Les forces de sécurité devant une institution officiellement classée "centre de formation professionnelle" dans le district de Huocheng au Xinjiang. Les hautes clôtures du centre sont équipées de bannières de propagande, le portail d'entrée de grandes affiches photo. © REUTERS/Thomas Peter
Les forces de sécurité devant une institution officiellement classée "centre de formation professionnelle" dans le district de Huocheng au Xinjiang. Les hautes clôtures du centre sont équipées de bannières de propagande, le portail d'entrée de grandes affiches photo. © REUTERS/Thomas Peter

La Chine à l’épreuve du numérique Au pays des camps invisibles

Par Felix Lee - Article paru dans le magazine AMNESTY n° 98, août 2019
Dans la province autonome ouïgoure du Xinjiang, les personnes de religion musulmane sont systématiquement humiliées, condamnées, torturées.

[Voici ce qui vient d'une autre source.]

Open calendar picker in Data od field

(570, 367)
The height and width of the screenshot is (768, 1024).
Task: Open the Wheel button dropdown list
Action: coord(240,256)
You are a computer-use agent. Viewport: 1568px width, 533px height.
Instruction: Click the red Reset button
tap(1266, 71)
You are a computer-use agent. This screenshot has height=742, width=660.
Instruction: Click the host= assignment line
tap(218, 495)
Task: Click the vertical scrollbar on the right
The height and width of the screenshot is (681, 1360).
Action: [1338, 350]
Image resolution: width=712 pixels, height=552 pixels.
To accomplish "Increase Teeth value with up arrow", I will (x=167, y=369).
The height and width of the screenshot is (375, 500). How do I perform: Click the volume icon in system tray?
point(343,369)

Nombre d’entre elles se sont radicalisées en réaction à la discrimination.

Là où il y a peu les commerçant·e·s vantaient leurs marchandises à grands cris, où des dames en turban passaient d’un étal à l’autre pour choisir un châle en soie ou un manteau en laine de yack, où des brochettes d’agneau rôtissaient sur des grils en plein air, règne aujourd’hui un silence de mort.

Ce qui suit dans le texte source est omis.